Apply DirichletBCs to vector space, with direction normal to on mesh boundary

[gnikit]

Hi, I am having trouble coming up with a programmatic way to compute Dirichlet BCs normal to a mesh region, for a vector function space. I am guessing that the input arguments to the such a Function should be the vector space V, the subdomain id i, the vector magnitude m and potentially the mesh (to fetch the normals n of i). You would then interpolate m*n onto V and pass it to the DirichletBC, e.g.

n = fd.FacetNormal(mesh)
my_normal_direction = fd.Function(V).interpolate(fd.Constant((m,)) * n)
DirichletBC(V, g=my_normal_direction, [i])
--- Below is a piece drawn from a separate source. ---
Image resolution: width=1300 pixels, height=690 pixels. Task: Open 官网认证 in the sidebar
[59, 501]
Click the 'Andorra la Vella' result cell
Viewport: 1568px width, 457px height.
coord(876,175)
Clearly that does not work. I suspect the limitation is my knowledge of firedrake and ufl syntax, rather than the actual capabilities of the libraries.

NOTE: This is a dummy test case, but if the surface is curved e.g. a pipe's outer diameter, specifying BCs in this manner is quite useful.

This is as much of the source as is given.